President Bashar al-Assad's forces have for years been trying to cut the Castello Road route, in an attempt to raise pressure on rebel forces in the city.

Aleppo, once home to 2.5 million people, has been divided since the summer of 2012, when anti-Assad protests turned into an armed insurrection.

The city is not covered by a nationwide ceasefire, brokered earlier this year by the US and Russia, as the latter claims it is overrun with al-Qaeda-aligned Jabhat al-Nusra jihadists which must be purged.

However, the US-backed Free Syrian Army (FSA), and moderate groups under its banner, say that while Nusra holds part of the outskirts they control most of the city itself.

FSA commanders say the truce has allowed the regime and its Russian and Iranian backers to concentrate on the battle for Aleppo, a city so important to both sides in the conflict that it is often referred to as “Syria’s Stalingrad”.

Attacks on its residents have only become more frequent and more deadly since the ceasefire came into force in February.

Children have since stopped playing in the streets. School lessons are held in underground bunkers, where pupils spend most of their day hiding from warplanes.

Civil defence emergency workers operating in the rebel-held areas say more than 500 people have been killed by Russian and Syrian air strikes on hospitals, mosques and homes in the last month.

Dr Zaher Sahloul, the director of the Syrian-American Medical Society (SAMS), said most of the victims being treated were women and children.

 “I saw a 25-year-old pregnant woman who miscarried after a bomb directly hit her house. It killed her son and left her husband brain-damaged, it was devastating,” said Dr Sahloul, who managed to get out of Aleppo two days before the siege.

 “Every single hospital in the east has been bombed.
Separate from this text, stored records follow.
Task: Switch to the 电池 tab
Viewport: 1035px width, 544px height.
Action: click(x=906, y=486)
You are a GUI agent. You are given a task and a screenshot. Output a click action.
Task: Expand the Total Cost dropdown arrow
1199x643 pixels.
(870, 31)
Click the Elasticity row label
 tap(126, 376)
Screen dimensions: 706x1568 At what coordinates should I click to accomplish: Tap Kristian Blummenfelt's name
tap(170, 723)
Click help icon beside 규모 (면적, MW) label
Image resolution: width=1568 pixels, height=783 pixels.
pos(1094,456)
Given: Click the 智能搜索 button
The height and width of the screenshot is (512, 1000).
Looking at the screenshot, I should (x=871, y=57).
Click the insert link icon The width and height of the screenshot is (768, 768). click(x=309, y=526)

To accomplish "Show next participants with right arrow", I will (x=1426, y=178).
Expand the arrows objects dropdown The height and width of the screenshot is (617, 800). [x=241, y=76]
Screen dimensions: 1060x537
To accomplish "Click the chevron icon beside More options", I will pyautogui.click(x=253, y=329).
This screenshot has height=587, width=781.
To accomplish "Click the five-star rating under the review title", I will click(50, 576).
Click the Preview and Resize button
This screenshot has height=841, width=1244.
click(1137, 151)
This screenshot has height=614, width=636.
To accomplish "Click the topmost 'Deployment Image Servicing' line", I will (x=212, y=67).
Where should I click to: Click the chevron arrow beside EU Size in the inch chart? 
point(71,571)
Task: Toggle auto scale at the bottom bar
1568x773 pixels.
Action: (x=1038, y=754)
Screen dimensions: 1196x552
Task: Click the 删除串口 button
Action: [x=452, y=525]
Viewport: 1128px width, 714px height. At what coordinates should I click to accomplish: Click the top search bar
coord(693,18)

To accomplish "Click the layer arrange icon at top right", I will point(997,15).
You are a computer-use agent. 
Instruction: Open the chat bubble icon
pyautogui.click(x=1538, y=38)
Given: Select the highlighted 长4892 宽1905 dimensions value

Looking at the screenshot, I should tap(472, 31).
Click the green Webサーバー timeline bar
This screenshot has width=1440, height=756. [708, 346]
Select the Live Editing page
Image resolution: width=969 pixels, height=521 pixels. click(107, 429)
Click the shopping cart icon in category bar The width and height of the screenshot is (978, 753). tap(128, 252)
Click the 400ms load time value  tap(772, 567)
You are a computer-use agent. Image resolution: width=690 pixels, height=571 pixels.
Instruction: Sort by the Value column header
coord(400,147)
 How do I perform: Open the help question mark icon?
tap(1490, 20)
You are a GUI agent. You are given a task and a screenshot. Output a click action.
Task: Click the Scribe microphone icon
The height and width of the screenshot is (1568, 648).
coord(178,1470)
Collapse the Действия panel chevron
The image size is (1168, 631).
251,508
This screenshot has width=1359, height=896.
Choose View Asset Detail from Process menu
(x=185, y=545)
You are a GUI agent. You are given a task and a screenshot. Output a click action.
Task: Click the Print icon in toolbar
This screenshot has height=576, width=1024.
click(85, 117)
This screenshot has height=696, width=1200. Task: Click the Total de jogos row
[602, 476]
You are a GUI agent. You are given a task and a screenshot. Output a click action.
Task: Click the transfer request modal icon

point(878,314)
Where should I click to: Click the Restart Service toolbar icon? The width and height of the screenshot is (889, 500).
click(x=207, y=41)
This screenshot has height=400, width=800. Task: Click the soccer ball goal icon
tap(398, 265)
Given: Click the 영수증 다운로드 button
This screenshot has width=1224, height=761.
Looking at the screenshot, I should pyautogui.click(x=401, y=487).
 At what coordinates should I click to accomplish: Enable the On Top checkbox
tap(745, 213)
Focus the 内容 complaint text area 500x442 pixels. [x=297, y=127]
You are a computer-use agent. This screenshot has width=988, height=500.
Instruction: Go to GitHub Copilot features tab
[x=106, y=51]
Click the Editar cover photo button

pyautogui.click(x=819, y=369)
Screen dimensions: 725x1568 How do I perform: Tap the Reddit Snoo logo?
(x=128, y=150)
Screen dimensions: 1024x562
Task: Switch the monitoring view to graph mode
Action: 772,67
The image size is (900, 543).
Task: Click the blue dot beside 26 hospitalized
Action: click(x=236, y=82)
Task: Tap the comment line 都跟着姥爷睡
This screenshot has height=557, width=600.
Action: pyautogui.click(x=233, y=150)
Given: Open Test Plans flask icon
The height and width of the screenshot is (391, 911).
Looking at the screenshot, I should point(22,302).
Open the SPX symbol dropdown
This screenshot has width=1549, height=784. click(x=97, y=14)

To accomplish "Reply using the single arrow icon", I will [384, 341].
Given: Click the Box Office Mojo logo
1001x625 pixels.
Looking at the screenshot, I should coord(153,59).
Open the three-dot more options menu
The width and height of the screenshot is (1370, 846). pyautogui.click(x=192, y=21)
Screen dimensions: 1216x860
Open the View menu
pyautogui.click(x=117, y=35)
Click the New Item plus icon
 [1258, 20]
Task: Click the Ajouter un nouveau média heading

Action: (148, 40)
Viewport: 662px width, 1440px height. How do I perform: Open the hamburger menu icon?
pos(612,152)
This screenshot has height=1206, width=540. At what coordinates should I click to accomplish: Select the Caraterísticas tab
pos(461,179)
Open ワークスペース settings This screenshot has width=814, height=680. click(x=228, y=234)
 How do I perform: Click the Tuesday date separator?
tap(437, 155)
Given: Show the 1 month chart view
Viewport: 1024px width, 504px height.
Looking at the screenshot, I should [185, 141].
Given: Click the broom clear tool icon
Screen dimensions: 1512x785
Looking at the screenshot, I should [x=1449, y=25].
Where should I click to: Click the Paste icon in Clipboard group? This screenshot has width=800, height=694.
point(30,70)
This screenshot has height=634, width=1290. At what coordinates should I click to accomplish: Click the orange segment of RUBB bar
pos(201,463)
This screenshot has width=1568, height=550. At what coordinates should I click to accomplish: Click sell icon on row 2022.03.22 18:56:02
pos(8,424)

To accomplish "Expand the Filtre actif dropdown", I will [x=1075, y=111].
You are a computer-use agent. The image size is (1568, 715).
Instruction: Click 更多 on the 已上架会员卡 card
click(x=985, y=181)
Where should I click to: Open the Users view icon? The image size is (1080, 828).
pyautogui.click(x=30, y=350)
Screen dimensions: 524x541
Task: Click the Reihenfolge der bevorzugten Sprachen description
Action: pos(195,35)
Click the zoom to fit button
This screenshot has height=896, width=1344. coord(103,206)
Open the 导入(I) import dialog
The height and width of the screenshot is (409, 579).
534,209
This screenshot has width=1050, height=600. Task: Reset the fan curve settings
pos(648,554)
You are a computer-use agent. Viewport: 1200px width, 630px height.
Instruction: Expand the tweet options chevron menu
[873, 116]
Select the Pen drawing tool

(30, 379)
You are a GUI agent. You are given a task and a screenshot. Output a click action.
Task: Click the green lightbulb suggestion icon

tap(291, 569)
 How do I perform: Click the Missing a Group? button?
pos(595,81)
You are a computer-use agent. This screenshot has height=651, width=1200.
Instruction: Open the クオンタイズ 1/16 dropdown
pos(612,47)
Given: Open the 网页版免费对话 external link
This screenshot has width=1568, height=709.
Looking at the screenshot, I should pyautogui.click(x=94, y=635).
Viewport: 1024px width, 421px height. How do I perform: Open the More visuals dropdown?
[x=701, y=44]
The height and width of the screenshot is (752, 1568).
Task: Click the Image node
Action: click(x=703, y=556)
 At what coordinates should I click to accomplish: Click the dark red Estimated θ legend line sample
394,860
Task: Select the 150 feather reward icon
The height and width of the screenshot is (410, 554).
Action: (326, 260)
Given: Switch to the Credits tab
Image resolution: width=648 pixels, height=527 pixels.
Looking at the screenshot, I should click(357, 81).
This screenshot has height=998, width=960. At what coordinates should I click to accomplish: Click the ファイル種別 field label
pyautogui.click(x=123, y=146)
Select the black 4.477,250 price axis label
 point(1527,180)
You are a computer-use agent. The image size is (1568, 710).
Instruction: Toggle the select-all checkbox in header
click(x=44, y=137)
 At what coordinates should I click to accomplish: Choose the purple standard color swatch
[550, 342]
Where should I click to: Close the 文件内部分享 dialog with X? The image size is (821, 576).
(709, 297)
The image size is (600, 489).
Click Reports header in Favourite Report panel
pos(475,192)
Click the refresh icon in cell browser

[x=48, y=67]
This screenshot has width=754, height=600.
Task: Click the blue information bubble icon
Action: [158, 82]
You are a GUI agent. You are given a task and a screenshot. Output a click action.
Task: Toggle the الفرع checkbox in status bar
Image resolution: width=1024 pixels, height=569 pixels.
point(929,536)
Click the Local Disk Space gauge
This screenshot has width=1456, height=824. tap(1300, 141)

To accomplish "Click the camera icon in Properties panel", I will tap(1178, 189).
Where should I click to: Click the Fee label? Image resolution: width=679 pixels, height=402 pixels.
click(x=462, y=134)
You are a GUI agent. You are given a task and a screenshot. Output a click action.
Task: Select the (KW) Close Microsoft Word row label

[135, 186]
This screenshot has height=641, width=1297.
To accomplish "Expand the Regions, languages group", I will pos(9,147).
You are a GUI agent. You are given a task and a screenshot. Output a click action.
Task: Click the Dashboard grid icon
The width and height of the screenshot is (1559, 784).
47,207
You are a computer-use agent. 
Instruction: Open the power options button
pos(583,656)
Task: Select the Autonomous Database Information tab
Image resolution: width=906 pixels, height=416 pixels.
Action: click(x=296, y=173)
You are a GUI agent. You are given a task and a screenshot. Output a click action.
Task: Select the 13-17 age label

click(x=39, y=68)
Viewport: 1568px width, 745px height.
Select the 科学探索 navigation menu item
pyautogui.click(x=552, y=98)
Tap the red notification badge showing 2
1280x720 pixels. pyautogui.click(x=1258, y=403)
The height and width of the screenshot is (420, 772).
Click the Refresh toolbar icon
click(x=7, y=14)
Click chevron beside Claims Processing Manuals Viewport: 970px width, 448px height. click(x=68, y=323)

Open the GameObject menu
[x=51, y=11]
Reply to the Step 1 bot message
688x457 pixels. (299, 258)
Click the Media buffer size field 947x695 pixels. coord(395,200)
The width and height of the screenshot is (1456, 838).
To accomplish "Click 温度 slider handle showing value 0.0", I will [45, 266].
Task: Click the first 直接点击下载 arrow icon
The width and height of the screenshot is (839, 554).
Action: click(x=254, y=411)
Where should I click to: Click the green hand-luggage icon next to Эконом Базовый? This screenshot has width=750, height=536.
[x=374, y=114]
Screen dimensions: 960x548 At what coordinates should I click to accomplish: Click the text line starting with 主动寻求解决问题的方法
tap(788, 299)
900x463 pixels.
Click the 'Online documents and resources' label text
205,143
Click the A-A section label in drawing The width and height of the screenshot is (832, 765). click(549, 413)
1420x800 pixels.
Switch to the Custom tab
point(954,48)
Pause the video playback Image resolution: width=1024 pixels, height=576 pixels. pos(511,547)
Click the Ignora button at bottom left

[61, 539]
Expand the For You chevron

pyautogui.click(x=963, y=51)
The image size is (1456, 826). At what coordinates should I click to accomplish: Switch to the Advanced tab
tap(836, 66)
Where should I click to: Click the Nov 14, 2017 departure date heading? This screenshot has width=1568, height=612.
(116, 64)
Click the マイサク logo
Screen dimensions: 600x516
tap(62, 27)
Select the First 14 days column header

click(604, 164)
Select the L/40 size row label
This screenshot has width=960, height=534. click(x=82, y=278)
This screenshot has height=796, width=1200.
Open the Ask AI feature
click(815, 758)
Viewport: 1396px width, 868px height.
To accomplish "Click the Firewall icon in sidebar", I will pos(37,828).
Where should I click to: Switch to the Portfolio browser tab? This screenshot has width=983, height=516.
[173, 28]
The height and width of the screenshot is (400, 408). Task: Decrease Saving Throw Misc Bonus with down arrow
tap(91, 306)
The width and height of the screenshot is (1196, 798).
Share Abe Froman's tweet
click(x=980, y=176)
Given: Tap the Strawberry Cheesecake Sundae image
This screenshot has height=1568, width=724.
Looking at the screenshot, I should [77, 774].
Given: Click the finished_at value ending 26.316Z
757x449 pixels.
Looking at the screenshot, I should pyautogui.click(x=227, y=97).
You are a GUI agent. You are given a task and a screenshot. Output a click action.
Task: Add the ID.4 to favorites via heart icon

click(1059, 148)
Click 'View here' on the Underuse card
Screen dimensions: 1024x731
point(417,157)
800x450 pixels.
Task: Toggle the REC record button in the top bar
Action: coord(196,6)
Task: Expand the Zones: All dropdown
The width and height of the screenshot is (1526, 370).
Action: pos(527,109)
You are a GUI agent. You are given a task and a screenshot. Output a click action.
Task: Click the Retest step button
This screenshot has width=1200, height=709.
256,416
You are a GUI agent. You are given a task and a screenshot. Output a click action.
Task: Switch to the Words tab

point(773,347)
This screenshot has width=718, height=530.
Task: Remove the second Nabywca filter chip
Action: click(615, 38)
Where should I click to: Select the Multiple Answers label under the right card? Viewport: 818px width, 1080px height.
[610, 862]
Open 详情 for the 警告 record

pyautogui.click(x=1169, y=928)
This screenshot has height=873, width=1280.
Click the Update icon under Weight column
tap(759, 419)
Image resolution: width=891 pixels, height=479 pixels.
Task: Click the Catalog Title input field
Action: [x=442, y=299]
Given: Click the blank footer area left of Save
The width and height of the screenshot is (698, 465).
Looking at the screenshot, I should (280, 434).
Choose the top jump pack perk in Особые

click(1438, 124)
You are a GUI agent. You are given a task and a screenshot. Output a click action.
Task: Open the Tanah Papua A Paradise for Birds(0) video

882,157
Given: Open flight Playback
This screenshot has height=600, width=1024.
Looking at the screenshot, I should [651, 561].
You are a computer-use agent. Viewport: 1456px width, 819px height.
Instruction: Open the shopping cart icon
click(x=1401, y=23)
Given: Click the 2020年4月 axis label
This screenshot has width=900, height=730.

They have started rebuilding them below ground so they can’t be seen and targeted.”

There is now no relief for the small number of remaining doctors, who usually rotate with other physicians outside city.

He said most had enough medicine and surgical equipment to last three-six months “but that’s only if there’s a normal consumption, if air strikes continue at this rate they could run out much quicker.”

Rebels fear the US’s newly agreed “anti-terror” pact with Russia, the regime’s chief backer, to coordinate and intensify attacks against Nusra has all but condemned Aleppo to its fate.

Washington refused to give details of the deal when it was agreed on Friday, but it is believed the outcome may be to effectively support Moscow in shoring up Assad and casts doubt on whether the Americans will come to the FSA’s defence and help break the siege.

 “We are preparing for a big battle to open the road, but we will have to do it alone without help from our allies,” Osama Abu Hamza Kenjo, commander of the FSA’s First Regiment, told the paper. “It’s like going into a gun battle with a knife.”

Critics see the offer to aid Russian president Vladimir Putin's campaign in Syria as a victory for the Kremlin's intervention in the country.

 “Russia will now be able to claim a counter-terrorism motive for what is obviously a move to starve and defeat a city in revolt against its client regime,” said Kyle Orton, a Middle East analyst at the Henry Jackson society think tank.

 “Even when this isn't believed, it will eat time and attention disproving it. All the time, Russia and Assad will be proceeding toward victory.”